I’ve somewhat belated reading the truly amazing book, “The Man Who Mistook His Wife for a Hat”, by Oliver Sacks, and halfway through it, I must say that wrongly so, too. Apart from the delightful insight on human behavior, neurology and neurobiology, I found a most staggeringly terrifying idea.
Sacks speaks often about patients who are, due to one neurological deficit or another, lost. I say “lost” because it optimally describes their condition: a part of them, due to a physical injury that directly triggers their personality and convictions, is gone, never to be seen again, or in some cases, artificially restored, to a greater or lesser extent.
Sacks poetically and nobly described a myriad of neurological disorders, some of them pertaining to aged patients and others, sometimes simultaneously, afflicting poor souls with no hope for ever surviving their illness.
To me, though, the most striking and terrifying aspect of neurological disorders is the fact that a part of you, a Platonic and essential part of your very being, can be lost because of an injury. I find it most terrifying that it is possible, either by injury or by congenital inclination, to actually lose the person you are, while at the same time be perfectly aware of this loss occurring. Amnesiacs seem to be gradually aware that all that they are, their professional training, the emotions they attribute to their loved ones, their past and their entire lives, are, inch-by-inch, fading away. Some people with “disembodiment” feel that a part of their body does not belong to them, and can no longer acknowledge their own organs.
In short, the physical lump of matter that is the brain can actually, if injured, be responsible for that which we consider our essential selves, and that, bluntly, gives me the creeps.

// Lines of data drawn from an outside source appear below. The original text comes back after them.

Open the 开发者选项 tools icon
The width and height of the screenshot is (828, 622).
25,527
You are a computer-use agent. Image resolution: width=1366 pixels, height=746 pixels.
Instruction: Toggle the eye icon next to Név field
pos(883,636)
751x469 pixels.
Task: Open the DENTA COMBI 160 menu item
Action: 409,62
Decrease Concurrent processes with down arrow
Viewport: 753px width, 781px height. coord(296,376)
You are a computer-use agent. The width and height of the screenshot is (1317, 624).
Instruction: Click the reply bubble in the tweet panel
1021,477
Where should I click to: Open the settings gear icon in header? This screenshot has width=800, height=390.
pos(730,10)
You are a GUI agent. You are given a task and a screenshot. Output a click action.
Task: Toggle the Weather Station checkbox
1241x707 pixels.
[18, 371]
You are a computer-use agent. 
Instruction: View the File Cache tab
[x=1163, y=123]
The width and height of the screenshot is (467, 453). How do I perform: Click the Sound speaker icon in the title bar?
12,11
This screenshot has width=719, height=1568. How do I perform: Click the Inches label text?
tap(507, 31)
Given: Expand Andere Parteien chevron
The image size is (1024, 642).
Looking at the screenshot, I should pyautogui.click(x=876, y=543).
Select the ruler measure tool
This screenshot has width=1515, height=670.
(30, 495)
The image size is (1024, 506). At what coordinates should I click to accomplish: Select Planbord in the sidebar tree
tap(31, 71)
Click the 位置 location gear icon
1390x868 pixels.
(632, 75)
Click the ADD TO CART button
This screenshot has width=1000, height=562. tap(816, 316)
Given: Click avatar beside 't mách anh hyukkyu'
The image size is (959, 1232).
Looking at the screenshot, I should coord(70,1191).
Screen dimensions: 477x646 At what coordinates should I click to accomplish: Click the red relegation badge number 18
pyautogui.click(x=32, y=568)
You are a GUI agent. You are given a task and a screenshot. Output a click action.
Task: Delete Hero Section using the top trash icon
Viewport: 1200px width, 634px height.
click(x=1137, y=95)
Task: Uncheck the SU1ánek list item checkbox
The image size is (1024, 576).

I find no scarier death than the death of the aware mind. If I was ever actually still alive while knowing that the things that constitute my personality and my my essence are dying, it would probably feel much more sickening and worse than death: true death at least has the consolation of true nothingness – the premature and gradual dying of the self is scarier, because it actually allows the person to be aware of his own “spiritual” (for want of a better word) death. There is nothing worse than dying, except the awareness that you are, in a very real sense, already dead.